TASK BRIEF -> Put every line of the records below into a JSON list of strings, with one string per line and blank lines left out.

-- START DATASET ENTRIES --

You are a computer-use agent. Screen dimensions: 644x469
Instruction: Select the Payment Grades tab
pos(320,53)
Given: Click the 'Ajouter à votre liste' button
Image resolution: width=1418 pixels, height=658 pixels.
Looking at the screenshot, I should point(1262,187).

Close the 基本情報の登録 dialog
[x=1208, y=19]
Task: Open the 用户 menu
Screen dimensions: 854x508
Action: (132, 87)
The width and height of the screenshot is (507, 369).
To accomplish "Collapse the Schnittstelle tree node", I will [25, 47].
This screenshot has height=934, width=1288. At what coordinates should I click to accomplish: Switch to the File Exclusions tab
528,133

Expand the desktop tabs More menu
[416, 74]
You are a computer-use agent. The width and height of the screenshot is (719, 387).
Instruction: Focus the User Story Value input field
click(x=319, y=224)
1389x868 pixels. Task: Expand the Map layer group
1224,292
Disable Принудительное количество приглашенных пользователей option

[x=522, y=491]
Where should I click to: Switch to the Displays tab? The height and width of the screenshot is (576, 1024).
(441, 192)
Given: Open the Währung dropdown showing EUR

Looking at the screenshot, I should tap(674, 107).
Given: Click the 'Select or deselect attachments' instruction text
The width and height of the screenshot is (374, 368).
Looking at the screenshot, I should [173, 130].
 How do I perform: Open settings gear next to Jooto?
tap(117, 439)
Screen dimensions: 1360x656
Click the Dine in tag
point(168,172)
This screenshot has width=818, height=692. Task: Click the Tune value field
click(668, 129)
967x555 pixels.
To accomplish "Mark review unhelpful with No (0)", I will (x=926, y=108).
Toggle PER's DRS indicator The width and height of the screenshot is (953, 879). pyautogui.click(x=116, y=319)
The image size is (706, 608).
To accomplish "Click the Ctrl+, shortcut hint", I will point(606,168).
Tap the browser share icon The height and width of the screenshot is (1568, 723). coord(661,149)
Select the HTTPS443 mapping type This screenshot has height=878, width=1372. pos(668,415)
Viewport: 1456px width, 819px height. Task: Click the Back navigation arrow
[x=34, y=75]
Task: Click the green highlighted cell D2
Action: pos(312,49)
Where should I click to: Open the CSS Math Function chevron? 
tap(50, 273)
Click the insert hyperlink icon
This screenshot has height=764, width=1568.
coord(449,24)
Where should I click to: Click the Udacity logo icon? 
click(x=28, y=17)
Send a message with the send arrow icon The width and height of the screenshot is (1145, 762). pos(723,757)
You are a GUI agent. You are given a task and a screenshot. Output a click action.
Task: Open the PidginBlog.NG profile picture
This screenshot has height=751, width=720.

-- END DATASET ENTRIES --

RESULT FOR THIS EXERCISE ->
[
  "You are a computer-use agent. Screen dimensions: 644x469",
  "Instruction: Select the Payment Grades tab",
  "pos(320,53)",
  "Given: Click the 'Ajouter à votre liste' button",
  "Image resolution: width=1418 pixels, height=658 pixels.",
  "Looking at the screenshot, I should point(1262,187).",
  "Close the 基本情報の登録 dialog",
  "[x=1208, y=19]",
  "Task: Open the 用户 menu",
  "Screen dimensions: 854x508",
  "Action: (132, 87)",
  "The width and height of the screenshot is (507, 369).",
  "To accomplish \"Collapse the Schnittstelle tree node\", I will [25, 47].",
  "This screenshot has height=934, width=1288. At what coordinates should I click to accomplish: Switch to the File Exclusions tab",
  "528,133",
  "Expand the desktop tabs More menu",
  "[416, 74]",
  "You are a computer-use agent. The width and height of the screenshot is (719, 387).",
  "Instruction: Focus the User Story Value input field",
  "click(x=319, y=224)",
  "1389x868 pixels. Task: Expand the Map layer group",
  "1224,292",
  "Disable Принудительное количество приглашенных пользователей option",
  "[x=522, y=491]",
  "Where should I click to: Switch to the Displays tab? The height and width of the screenshot is (576, 1024).",
  "(441, 192)",
  "Given: Open the Währung dropdown showing EUR",
  "Looking at the screenshot, I should tap(674, 107).",
  "Given: Click the 'Select or deselect attachments' instruction text",
  "The width and height of the screenshot is (374, 368).",
  "Looking at the screenshot, I should [173, 130].",
  " How do I perform: Open settings gear next to Jooto?",
  "tap(117, 439)",
  "Screen dimensions: 1360x656",
  "Click the Dine in tag",
  "point(168,172)",
  "This screenshot has width=818, height=692. Task: Click the Tune value field",
  "click(668, 129)",
  "967x555 pixels.",
  "To accomplish \"Mark review unhelpful with No (0)\", I will (x=926, y=108).",
  "Toggle PER's DRS indicator The width and height of the screenshot is (953, 879). pyautogui.click(x=116, y=319)",
  "The image size is (706, 608).",
  "To accomplish \"Click the Ctrl+, shortcut hint\", I will point(606,168).",
  "Tap the browser share icon The height and width of the screenshot is (1568, 723). coord(661,149)",
  "Select the HTTPS443 mapping type This screenshot has height=878, width=1372. pos(668,415)",
  "Viewport: 1456px width, 819px height. Task: Click the Back navigation arrow",
  "[x=34, y=75]",
  "Task: Click the green highlighted cell D2",
  "Action: pos(312,49)",
  "Where should I click to: Open the CSS Math Function chevron? ",
  "tap(50, 273)",
  "Click the insert hyperlink icon",
  "This screenshot has height=764, width=1568.",
  "coord(449,24)",
  "Where should I click to: Click the Udacity logo icon? ",
  "click(x=28, y=17)",
  "Send a message with the send arrow icon The width and height of the screenshot is (1145, 762). pos(723,757)",
  "You are a GUI agent. You are given a task and a screenshot. Output a click action.",
  "Task: Open the PidginBlog.NG profile picture",
  "This screenshot has height=751, width=720."
]